Le contrôle des consommations ne suffit pas à lui seul pour corriger les mauvaises pratiques téléphoniques. Il faut enseigner aux collaborateurs les bons réflexes de consommation comme l'usage du SMS pour les commerciaux en visite ou le regroupement du compte rendu téléphonique en fin de tournée. La suppression des abus, tels que des appels personnels excessifs ou encore l'envoi de SMS pour jouer à des émissions télévisées, s'avère plus délicate. Mieux vaut pour le supérieur hiérarchique s'en remettre à un document de consommation détaillé pour étayer un avertissement. Si l'employé souhaite utiliser son mobile à des fins privées, l'entreprise négociera un seuil maximal de prise en charge. Le surplus de consommation lui sera alors directement facturé par l'opérateur. D'autant que l'administration fiscale considère aujourd'hui l'usage du téléphone mobile à titre personnel comme un avantage en nature assujetti en outre à cotisations de Sécurité sociale.
Près de 40 % du budget d'exploitation d'une flotte mobile sont imputables à des coûts cachés, notamment de gestion. Pour atténuer cette charge, les entreprises peuvent sous-traiter la gestion contractuelle, administrative et budgétaire à des sociétés de commercialisation de service ou à des opérateurs intermédiaires. Ces partenaires d'Orange, de SFR et de Bouygues Telecom offrent une facturation unifiée et des outils de reporting 2 personnalisés accessibles par Internet. Ces services induisent une économie non négligeable, en particulier pour les PME qui ne disposent pas de personnel télécom en interne. En outre, les outils de suivi mis à disposition autorisent une analyse globale des consommations ainsi que des recoupements qui permettent de révéler les usages détournés ou abusifs des employés. Enfin, ces prestataires ont des conditions de prix légèrement plus favorables que les tarifs publics, dont leurs clients bénéficient.
Hafid Mahmoudi, Costkiller.net.
1. Virtual Private Network : réseau privé virtuel qui utilise Internet comme un média de transmission.

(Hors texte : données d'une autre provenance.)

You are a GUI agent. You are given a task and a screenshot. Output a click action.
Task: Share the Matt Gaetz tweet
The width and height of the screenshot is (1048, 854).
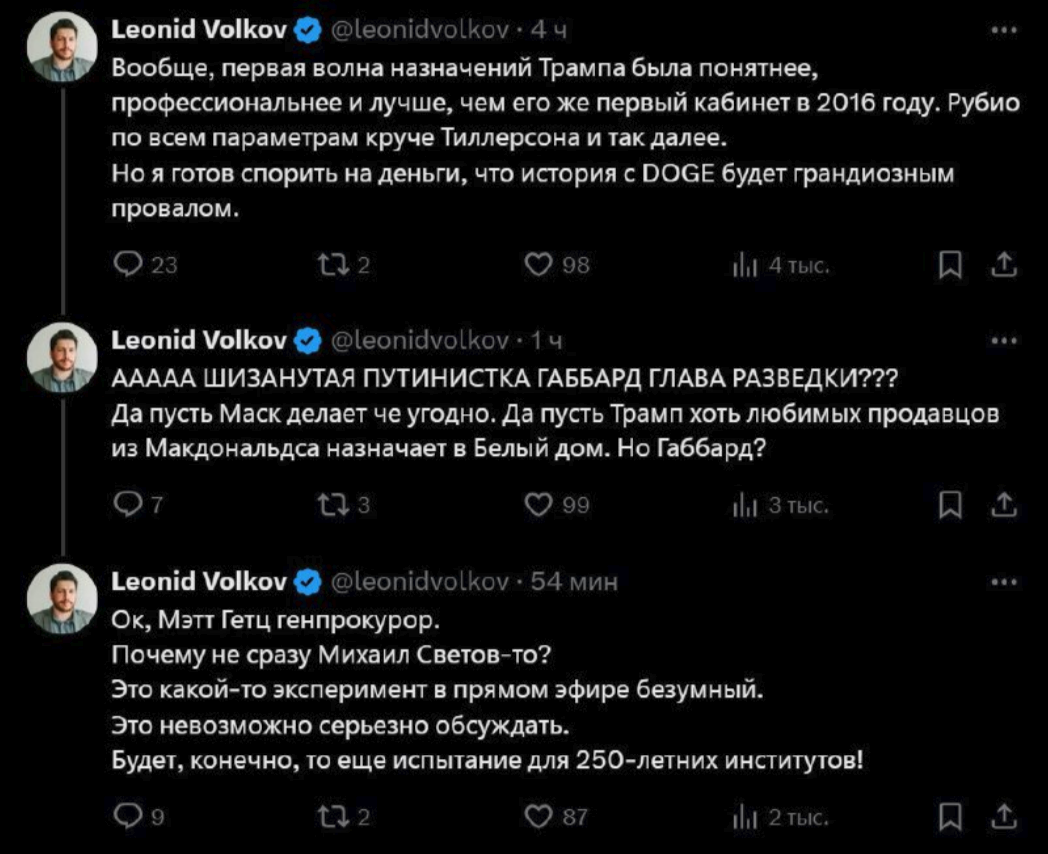1006,820
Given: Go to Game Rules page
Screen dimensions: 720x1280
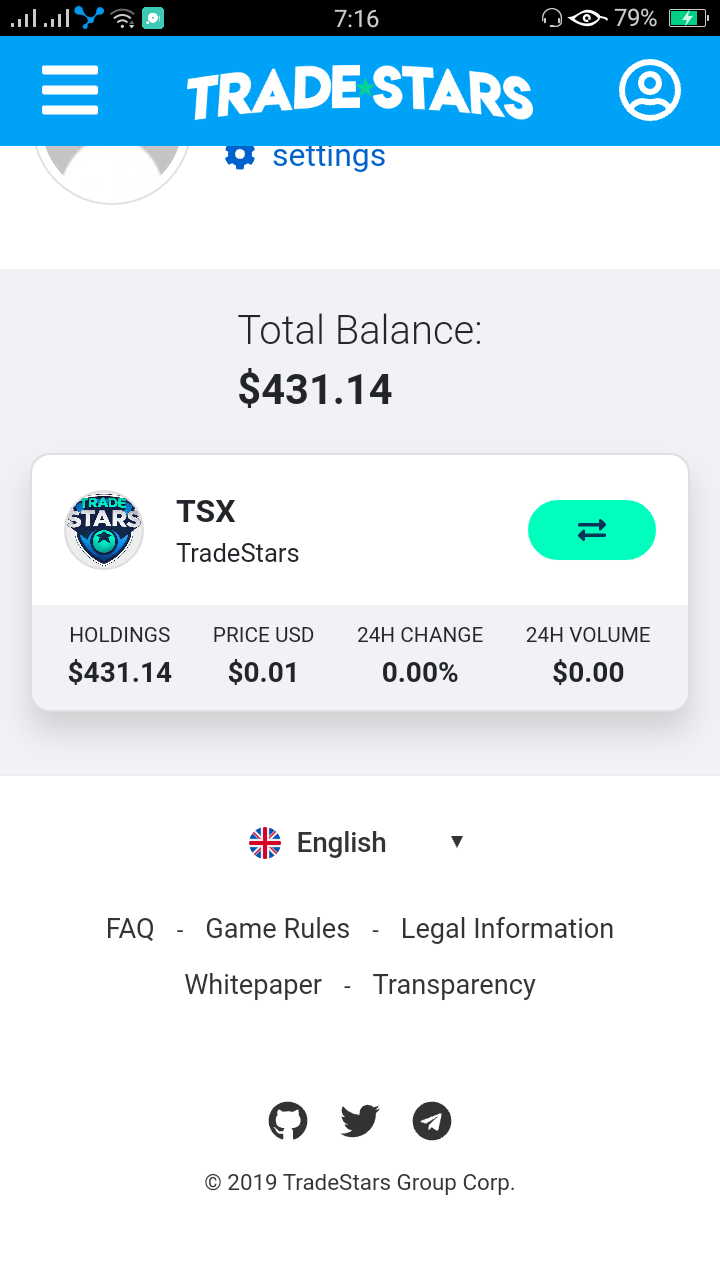Looking at the screenshot, I should (278, 929).
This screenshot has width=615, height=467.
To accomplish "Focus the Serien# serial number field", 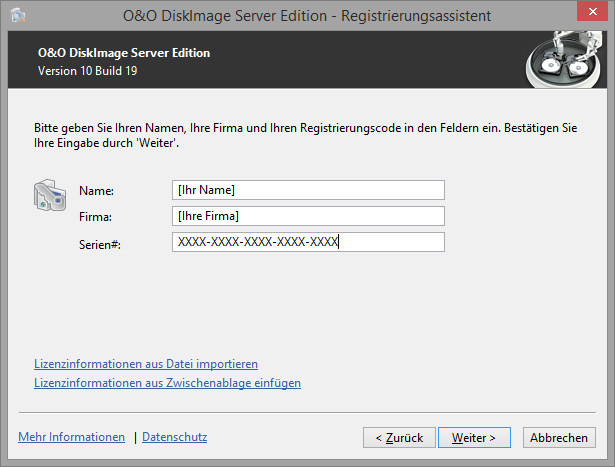I will pos(308,242).
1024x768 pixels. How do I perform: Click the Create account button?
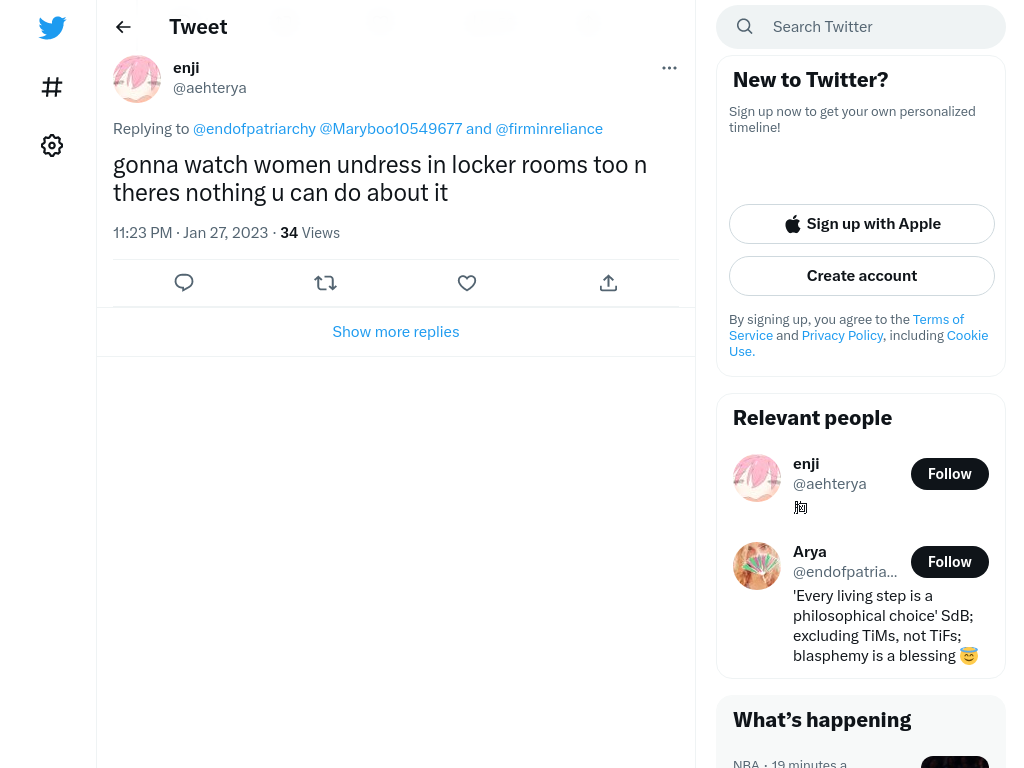862,276
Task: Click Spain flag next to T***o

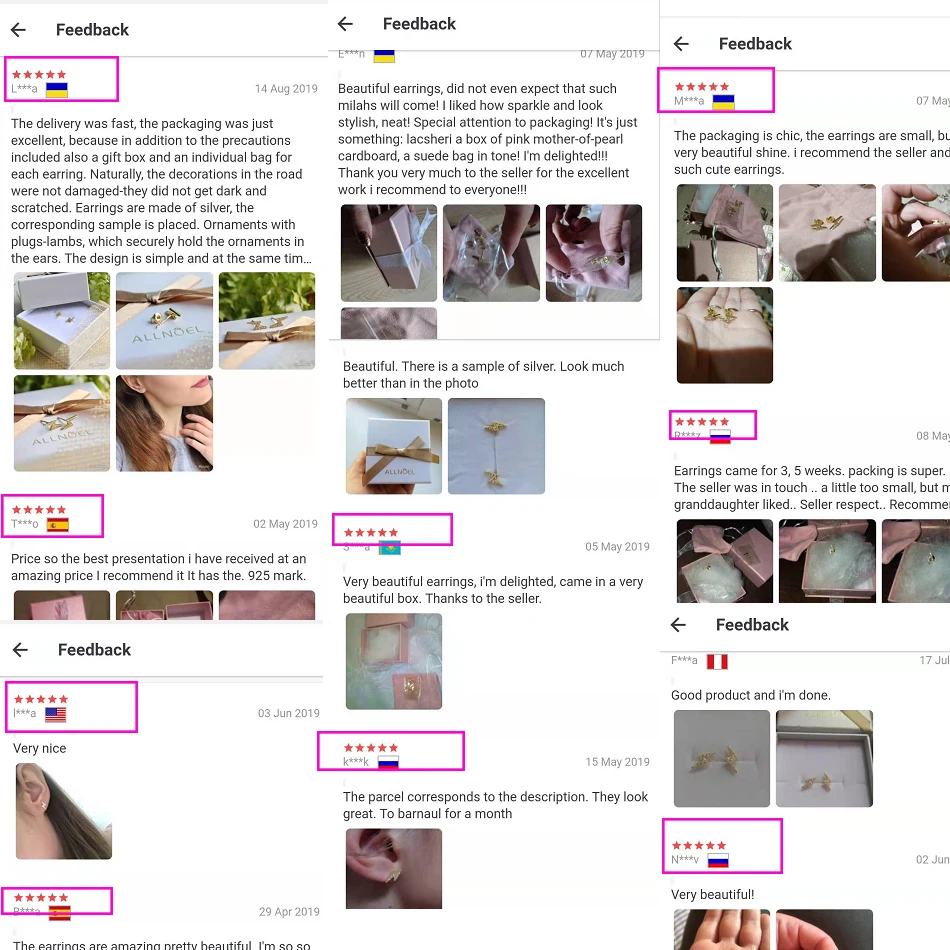Action: click(x=58, y=525)
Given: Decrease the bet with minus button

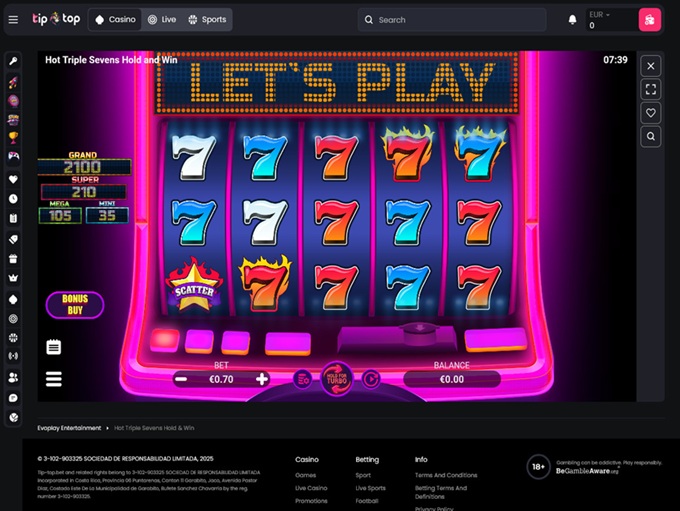Looking at the screenshot, I should click(181, 380).
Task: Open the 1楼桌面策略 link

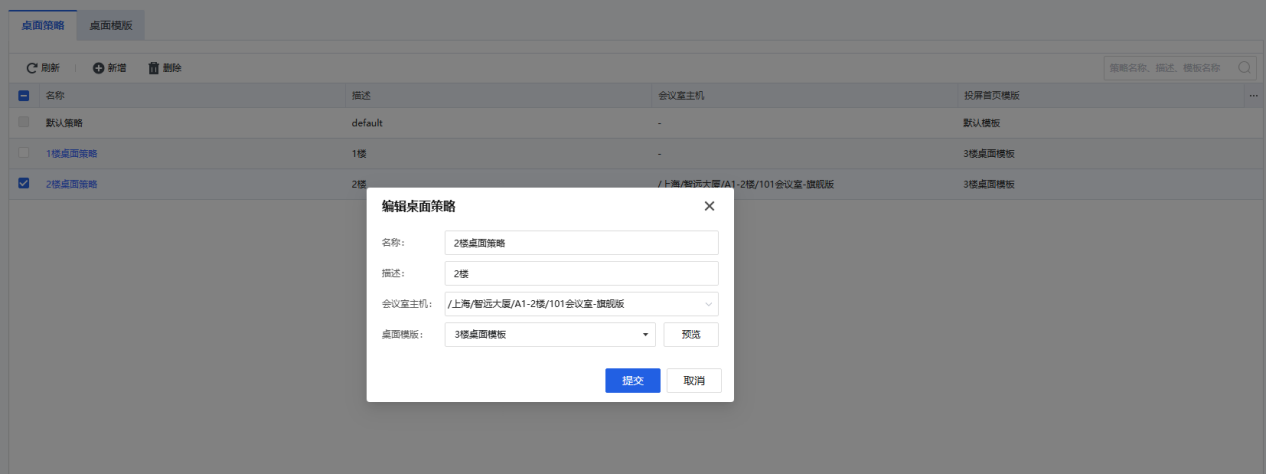Action: click(x=72, y=154)
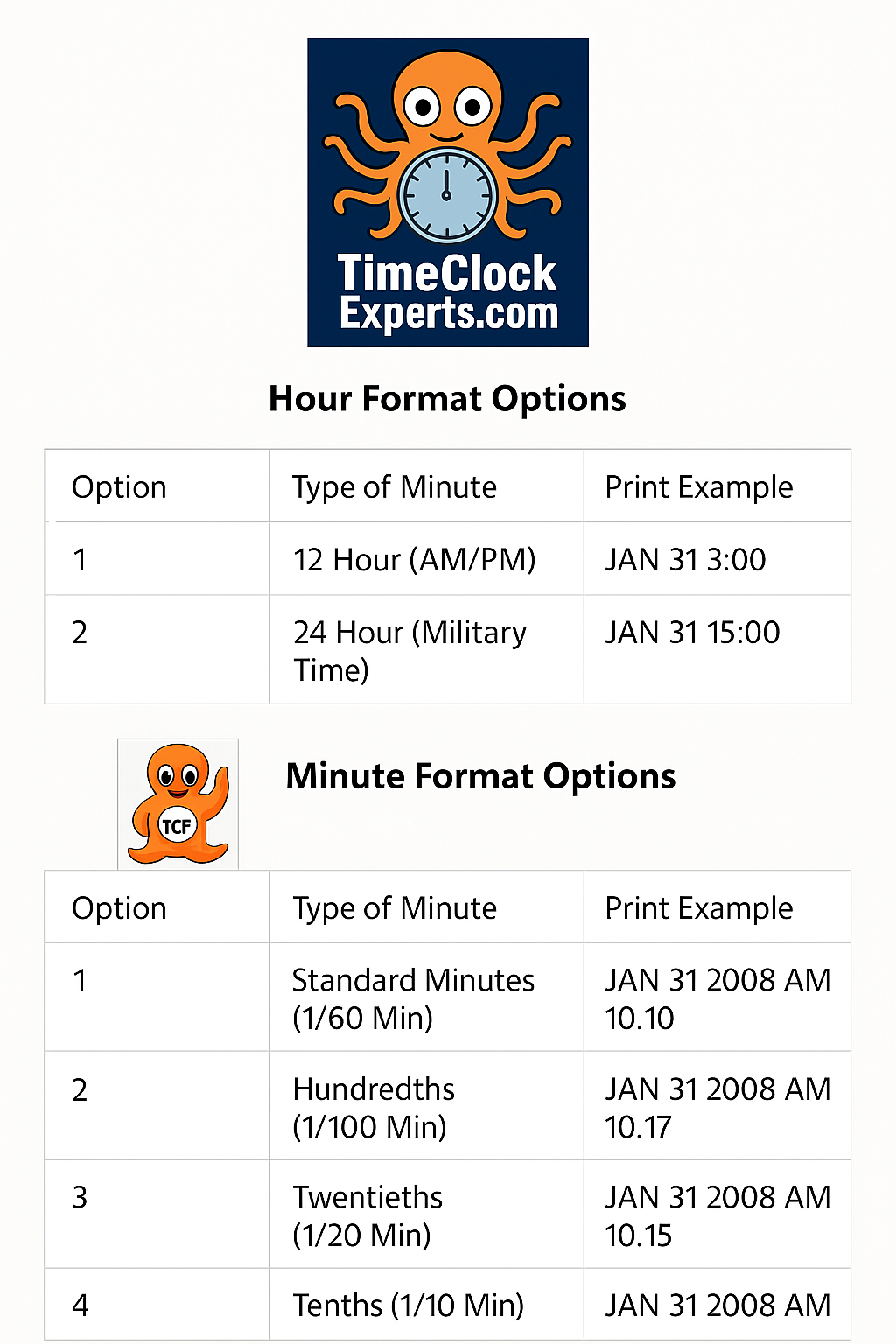896x1344 pixels.
Task: Click the small TCF octopus mascot icon
Action: pos(178,804)
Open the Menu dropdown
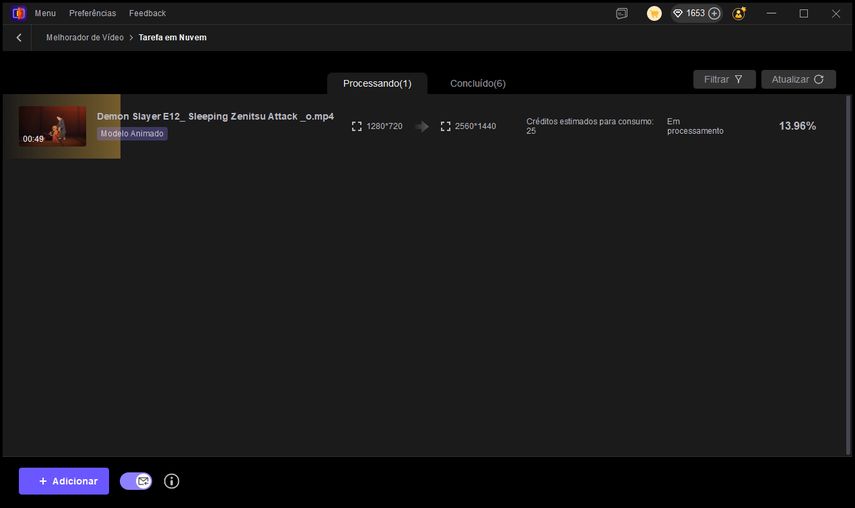Image resolution: width=855 pixels, height=508 pixels. 45,13
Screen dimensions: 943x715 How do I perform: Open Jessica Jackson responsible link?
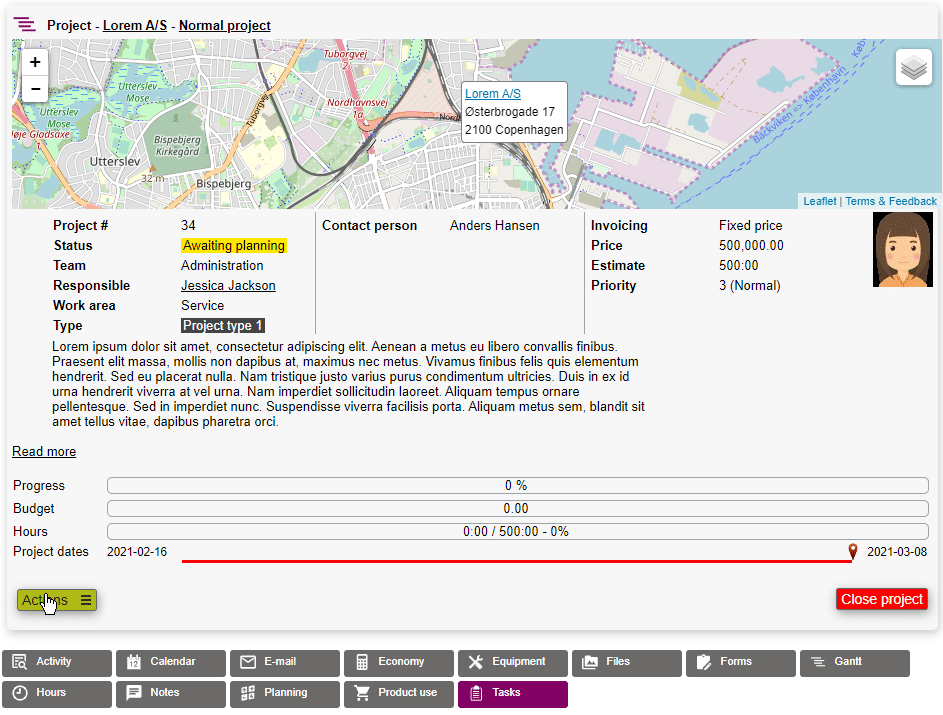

Les données échangées par les membres du réseau sont codées. Les opérateurs de téléphonie mobile proposent ce type de service à leurs abonnés, en acheminant leurs communications via des VPN.
2. Le reporting est la présentation périodique de rapports sur les activités et résultats d'une organisation, d'une unité de travail ou du responsable d'une fonction, destinée à en informer ceux chargés de les superviser en interne ou en externe, ou tout simplement concernés par ces activités ou résultats.